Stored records
▼▼▼

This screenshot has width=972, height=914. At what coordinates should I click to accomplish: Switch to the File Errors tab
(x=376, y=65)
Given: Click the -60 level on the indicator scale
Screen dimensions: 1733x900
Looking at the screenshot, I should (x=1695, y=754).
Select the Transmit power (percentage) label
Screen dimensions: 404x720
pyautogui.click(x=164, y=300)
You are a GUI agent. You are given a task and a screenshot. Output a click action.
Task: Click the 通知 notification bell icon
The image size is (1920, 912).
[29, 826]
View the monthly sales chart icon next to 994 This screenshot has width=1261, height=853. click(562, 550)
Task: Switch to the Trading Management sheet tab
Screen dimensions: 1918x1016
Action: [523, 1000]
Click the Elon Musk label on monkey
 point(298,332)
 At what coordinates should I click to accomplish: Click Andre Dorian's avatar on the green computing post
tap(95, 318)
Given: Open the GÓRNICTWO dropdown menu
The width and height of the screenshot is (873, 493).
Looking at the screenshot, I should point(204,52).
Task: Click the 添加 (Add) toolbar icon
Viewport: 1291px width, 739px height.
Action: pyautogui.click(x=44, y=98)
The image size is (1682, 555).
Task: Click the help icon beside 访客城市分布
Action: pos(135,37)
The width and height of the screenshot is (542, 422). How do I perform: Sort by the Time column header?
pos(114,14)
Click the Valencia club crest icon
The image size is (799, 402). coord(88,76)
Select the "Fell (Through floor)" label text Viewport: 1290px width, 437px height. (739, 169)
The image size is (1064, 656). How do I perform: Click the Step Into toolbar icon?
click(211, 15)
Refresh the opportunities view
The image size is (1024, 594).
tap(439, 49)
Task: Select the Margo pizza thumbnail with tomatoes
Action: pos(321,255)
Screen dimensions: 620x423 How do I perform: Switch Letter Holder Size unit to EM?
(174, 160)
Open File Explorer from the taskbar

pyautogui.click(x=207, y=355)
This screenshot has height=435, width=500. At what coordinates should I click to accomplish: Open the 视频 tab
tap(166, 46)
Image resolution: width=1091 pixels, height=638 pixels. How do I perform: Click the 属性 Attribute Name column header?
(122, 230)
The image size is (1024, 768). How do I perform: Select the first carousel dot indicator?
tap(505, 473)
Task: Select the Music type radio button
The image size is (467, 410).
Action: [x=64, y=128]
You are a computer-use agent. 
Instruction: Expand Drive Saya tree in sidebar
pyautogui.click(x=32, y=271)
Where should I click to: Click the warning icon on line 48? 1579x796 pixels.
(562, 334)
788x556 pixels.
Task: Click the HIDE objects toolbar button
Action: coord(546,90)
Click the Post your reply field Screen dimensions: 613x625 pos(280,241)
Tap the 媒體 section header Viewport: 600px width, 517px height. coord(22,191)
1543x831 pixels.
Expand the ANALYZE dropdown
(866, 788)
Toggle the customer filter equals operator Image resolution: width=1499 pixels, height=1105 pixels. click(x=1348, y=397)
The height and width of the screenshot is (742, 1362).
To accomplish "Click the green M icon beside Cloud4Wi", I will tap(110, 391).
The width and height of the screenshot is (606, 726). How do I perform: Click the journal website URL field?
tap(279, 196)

▲▲▲

# YOUR OBJECTIVE
Could you type out every entry again exactly as it stands?

# EXERCISE RESPONSE
This screenshot has width=972, height=914. At what coordinates should I click to accomplish: Switch to the File Errors tab
(x=376, y=65)
Given: Click the -60 level on the indicator scale
Screen dimensions: 1733x900
Looking at the screenshot, I should (x=1695, y=754).
Select the Transmit power (percentage) label
Screen dimensions: 404x720
pyautogui.click(x=164, y=300)
You are a GUI agent. You are given a task and a screenshot. Output a click action.
Task: Click the 通知 notification bell icon
The image size is (1920, 912).
[29, 826]
View the monthly sales chart icon next to 994 This screenshot has width=1261, height=853. click(562, 550)
Task: Switch to the Trading Management sheet tab
Screen dimensions: 1918x1016
Action: [523, 1000]
Click the Elon Musk label on monkey
 point(298,332)
 At what coordinates should I click to accomplish: Click Andre Dorian's avatar on the green computing post
tap(95, 318)
Given: Open the GÓRNICTWO dropdown menu
The width and height of the screenshot is (873, 493).
Looking at the screenshot, I should point(204,52).
Task: Click the 添加 (Add) toolbar icon
Viewport: 1291px width, 739px height.
Action: pyautogui.click(x=44, y=98)
The image size is (1682, 555).
Task: Click the help icon beside 访客城市分布
Action: pos(135,37)
The width and height of the screenshot is (542, 422). How do I perform: Sort by the Time column header?
pos(114,14)
Click the Valencia club crest icon
The image size is (799, 402). coord(88,76)
Select the "Fell (Through floor)" label text Viewport: 1290px width, 437px height. (739, 169)
The image size is (1064, 656). How do I perform: Click the Step Into toolbar icon?
click(211, 15)
Refresh the opportunities view
The image size is (1024, 594).
tap(439, 49)
Task: Select the Margo pizza thumbnail with tomatoes
Action: pos(321,255)
Screen dimensions: 620x423 How do I perform: Switch Letter Holder Size unit to EM?
(174, 160)
Open File Explorer from the taskbar

pyautogui.click(x=207, y=355)
This screenshot has height=435, width=500. At what coordinates should I click to accomplish: Open the 视频 tab
tap(166, 46)
Image resolution: width=1091 pixels, height=638 pixels. How do I perform: Click the 属性 Attribute Name column header?
(122, 230)
The image size is (1024, 768). How do I perform: Select the first carousel dot indicator?
tap(505, 473)
Task: Select the Music type radio button
The image size is (467, 410).
Action: [x=64, y=128]
You are a computer-use agent. 
Instruction: Expand Drive Saya tree in sidebar
pyautogui.click(x=32, y=271)
Where should I click to: Click the warning icon on line 48? 1579x796 pixels.
(562, 334)
788x556 pixels.
Task: Click the HIDE objects toolbar button
Action: coord(546,90)
Click the Post your reply field Screen dimensions: 613x625 pos(280,241)
Tap the 媒體 section header Viewport: 600px width, 517px height. coord(22,191)
1543x831 pixels.
Expand the ANALYZE dropdown
(866, 788)
Toggle the customer filter equals operator Image resolution: width=1499 pixels, height=1105 pixels. click(x=1348, y=397)
The height and width of the screenshot is (742, 1362).
To accomplish "Click the green M icon beside Cloud4Wi", I will tap(110, 391).
The width and height of the screenshot is (606, 726). How do I perform: Click the journal website URL field?
tap(279, 196)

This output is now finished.